= Julian Goldberger =

American film director

Julian Goldberger is an independent film director and musician based in Los Angeles.

His feature film directing debut, Trans, screened at the 1998 Toronto International Film Festival, 1999 Sundance Film Festival, 1999 Berlin International Film Festival (READERS’ JURY PRIZE for BEST FILM), 1999 New Directors/New Films Festival at New York City's Museum of Modern Art, as well as various other international festivals.

Mr. Goldberger was honored as an Independent Spirit Award nominee for the Movado Someone To Watch Award, recognizing talented up-and-coming directors with a singular vision.

In 2006, his second narrative feature, an adaptation of the Harry Crews novel The Hawk Is Dying (2006) starring Paul Giamatti, Michael Pitt, and Michelle Williams, premiered in competition at the Sundance Film Festival. It also screened in the Director's Fortnight Competition at the 2006 Cannes Film Festival. Both of his films are part of the Sundance Collection at the UCLA Film & Television Archives.

In 2011 Goldberger joined the faculty at NYU's graduate film program, Tisch Asia, teaching there through 2014.

Since 2019 Goldberger has been releasing experimental ambient albums under the moniker Eulipion Corps. His work has been featured in the global sound project, Cities and Memory, and has been archived in the British Library's Sound & Moving Image Catalogue. Several of his Eulipion Corps albums were distributed by the UK label Wormhole World.
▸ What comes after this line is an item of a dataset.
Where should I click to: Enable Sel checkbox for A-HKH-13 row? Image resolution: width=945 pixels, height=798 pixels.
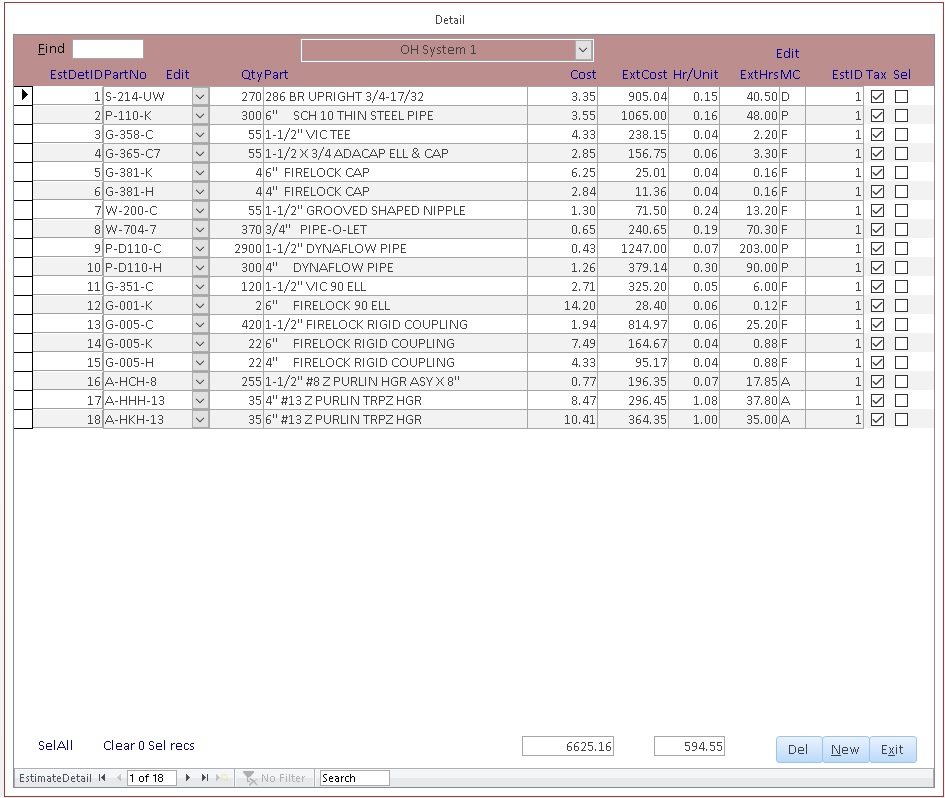(901, 420)
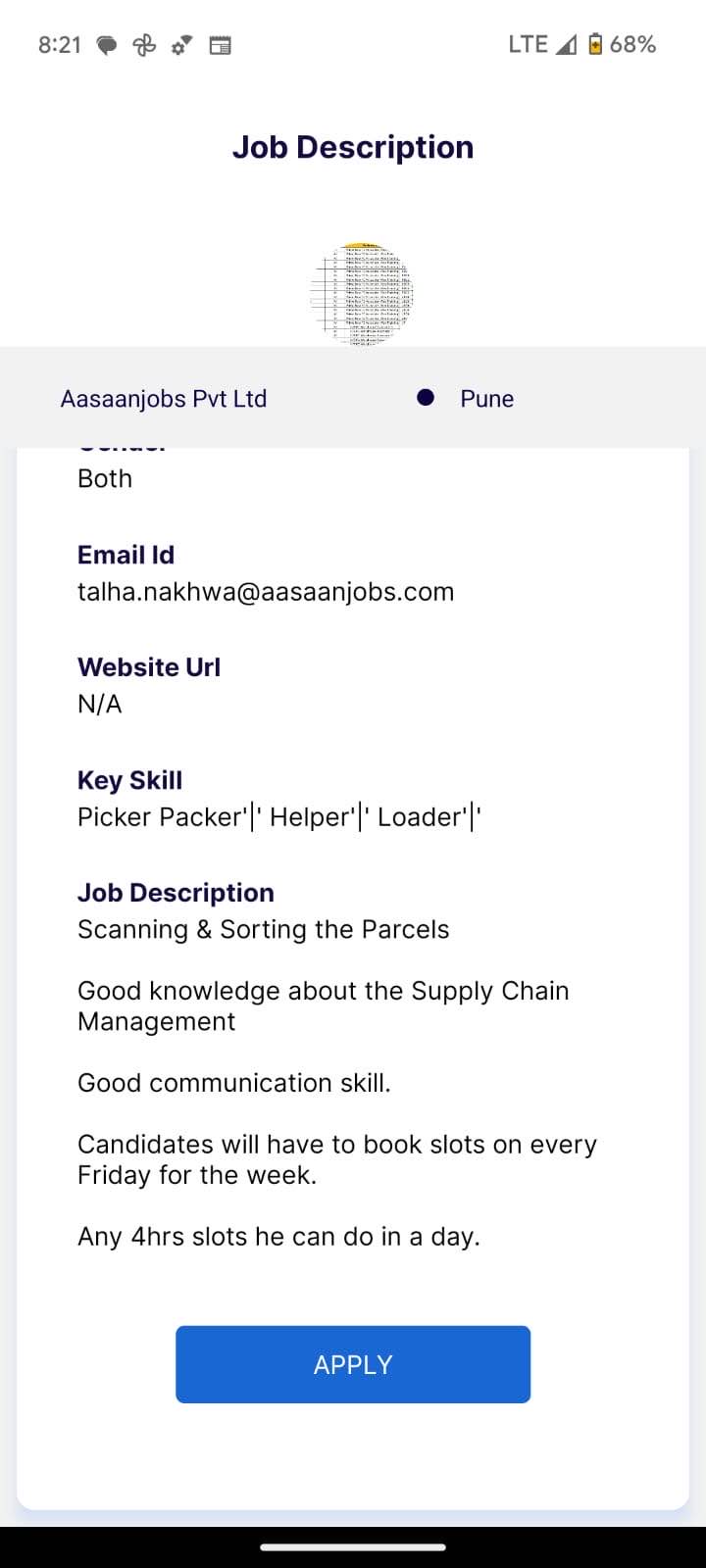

He's also a founding member and guitarist for the acclaimed psych/prog band Vitskär Süden.

Goldberger teaches at Chapman University, as well as UCLA Extension—Entertainment Studies & Writers Program.

==Filmography==
- Trans (1998)
- The Hawk Is Dying (2006)

==Albums as Eulipion Corps==
- Orphans of the Sky (2019)
- Orphans of the Helix (2020)
- Beth Om (2020)
- Friendly Islands (2021)
- Prayers to Yonder (2021)
- Mt Wilson (2021)
- Aenean Fields (2022)
- Rites & Mysteries (2022)

==Vitskär Süden albums ==
- Vitskär Süden (2020)
- The Faceless King (2022)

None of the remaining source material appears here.